** The records follows **

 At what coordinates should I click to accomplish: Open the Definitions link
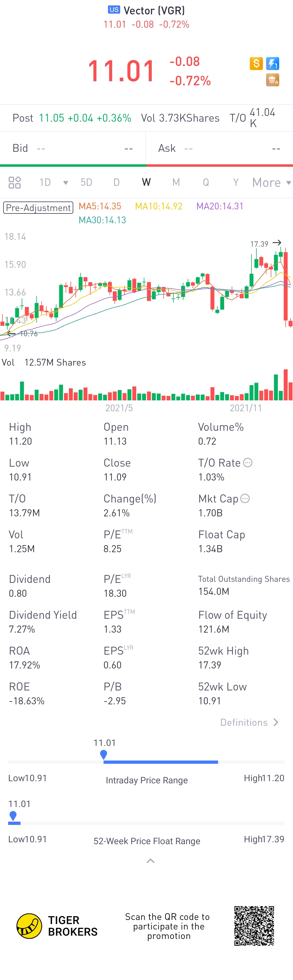(249, 722)

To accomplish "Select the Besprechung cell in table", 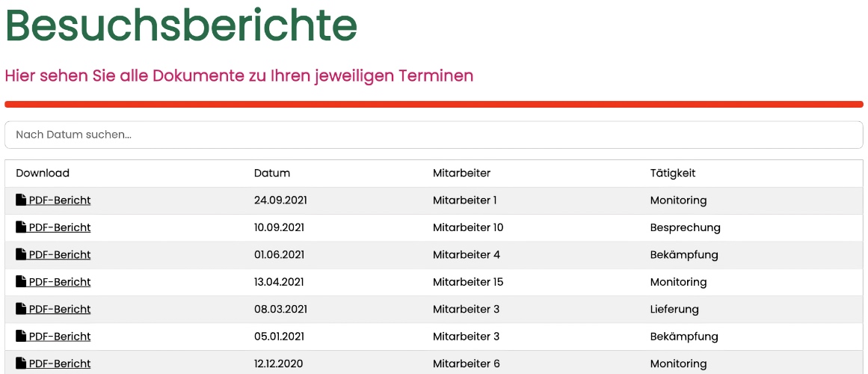I will coord(686,227).
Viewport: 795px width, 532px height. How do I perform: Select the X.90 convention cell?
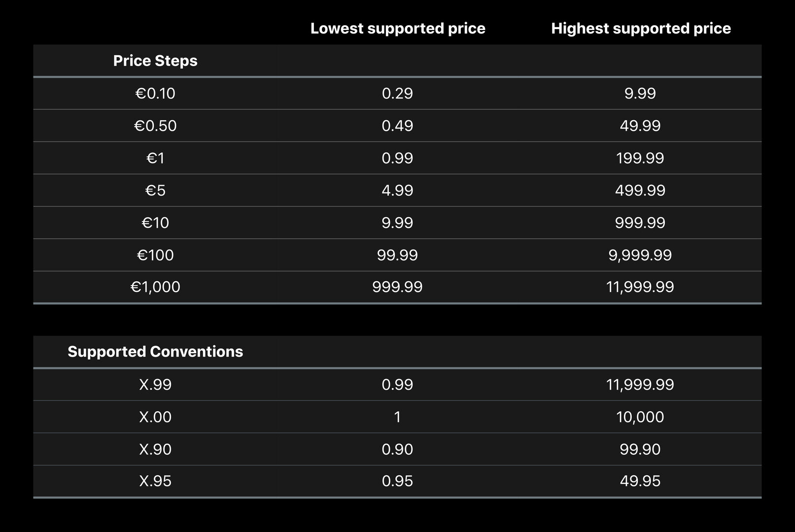tap(155, 449)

** End of The records **

▸ **Work instructions**: Restate, word for word, each line from the one with "Viewport: 795px width, 532px" to the end of the entries, both included, and keep every picture out.

▸ **Your solution**:
Viewport: 795px width, 532px height. How do I perform: Select the X.90 convention cell?
tap(155, 449)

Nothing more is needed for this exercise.